Aufgabenziel — Schreibe den Text zur Arbeitszeit beginnend bei "Beim Thema Arbeitszeit" und weiter bis "eine 40-Stunden-Woche hinaus." erneut ab und tausche dabei "Start-Up-Unternehmen" gegen "Gründerfirmen" aus.

Ausgewählter Textabschnitt —
● ● ●
Beim Thema Arbeitszeit ist das Problem häufig nicht das, was an Arbeitsstunden tariflich festgelegt ist (sofern es einen Tarifvertrag gibt), sondern das, was – mehr oder weniger freiwillig – zusätzlich geleistet wird. Gerade in Start-Up-Unternehmen oder Firmen mit hohem Karrieredruck oder auch als Selbstständige arbeiten viele weit über eine 40-Stunden-Woche hinaus.

Von: Holger Kiesel

Stand: 26.09.2016

Seil kurz vor dem Reißen | Bild: colourbox.com

Aber natürlich kommt der Druck nicht nur von außen. Auch der eigene Ehrgeiz oder Perfektionismus kann zum Problem werden. Vor allem dann, wenn man am Ende für seine Leistung nicht das bekommt, was man sich erwartet.
● ● ●
Gesammelte Daten —
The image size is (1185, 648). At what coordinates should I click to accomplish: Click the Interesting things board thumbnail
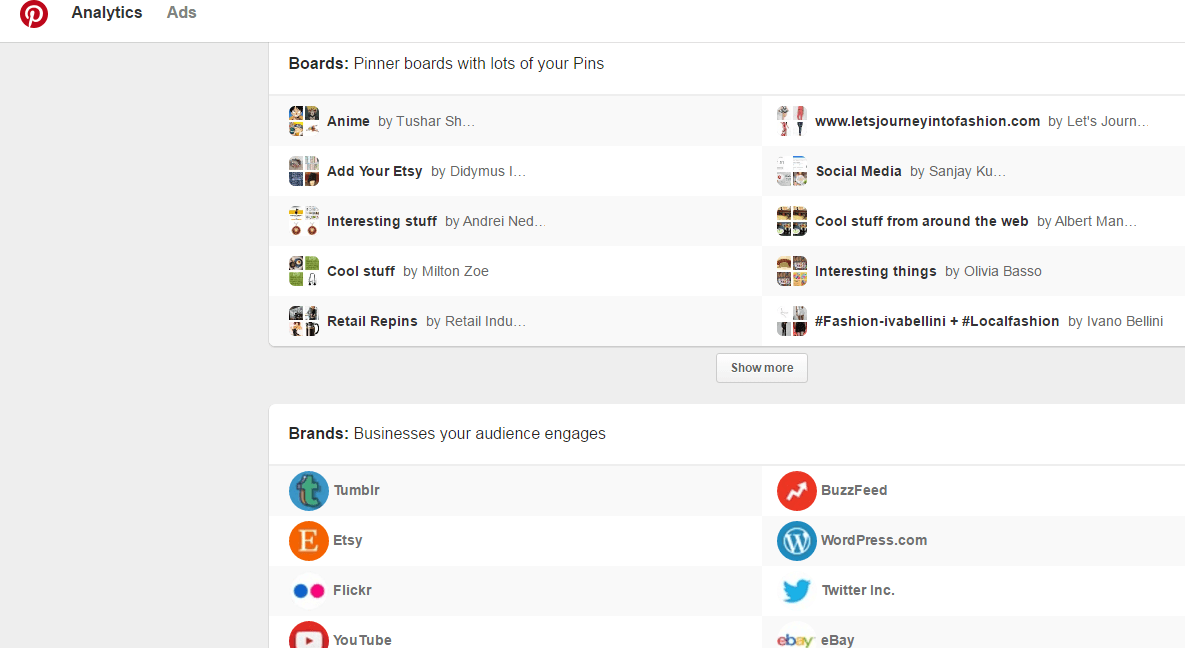[x=792, y=271]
● ● ●
Antwort —
Beim Thema Arbeitszeit ist das Problem häufig nicht das, was an Arbeitsstunden tariflich festgelegt ist (sofern es einen Tarifvertrag gibt), sondern das, was – mehr oder weniger freiwillig – zusätzlich geleistet wird. Gerade in Gründerfirmen oder Firmen mit hohem Karrieredruck oder auch als Selbstständige arbeiten viele weit über eine 40-Stunden-Woche hinaus.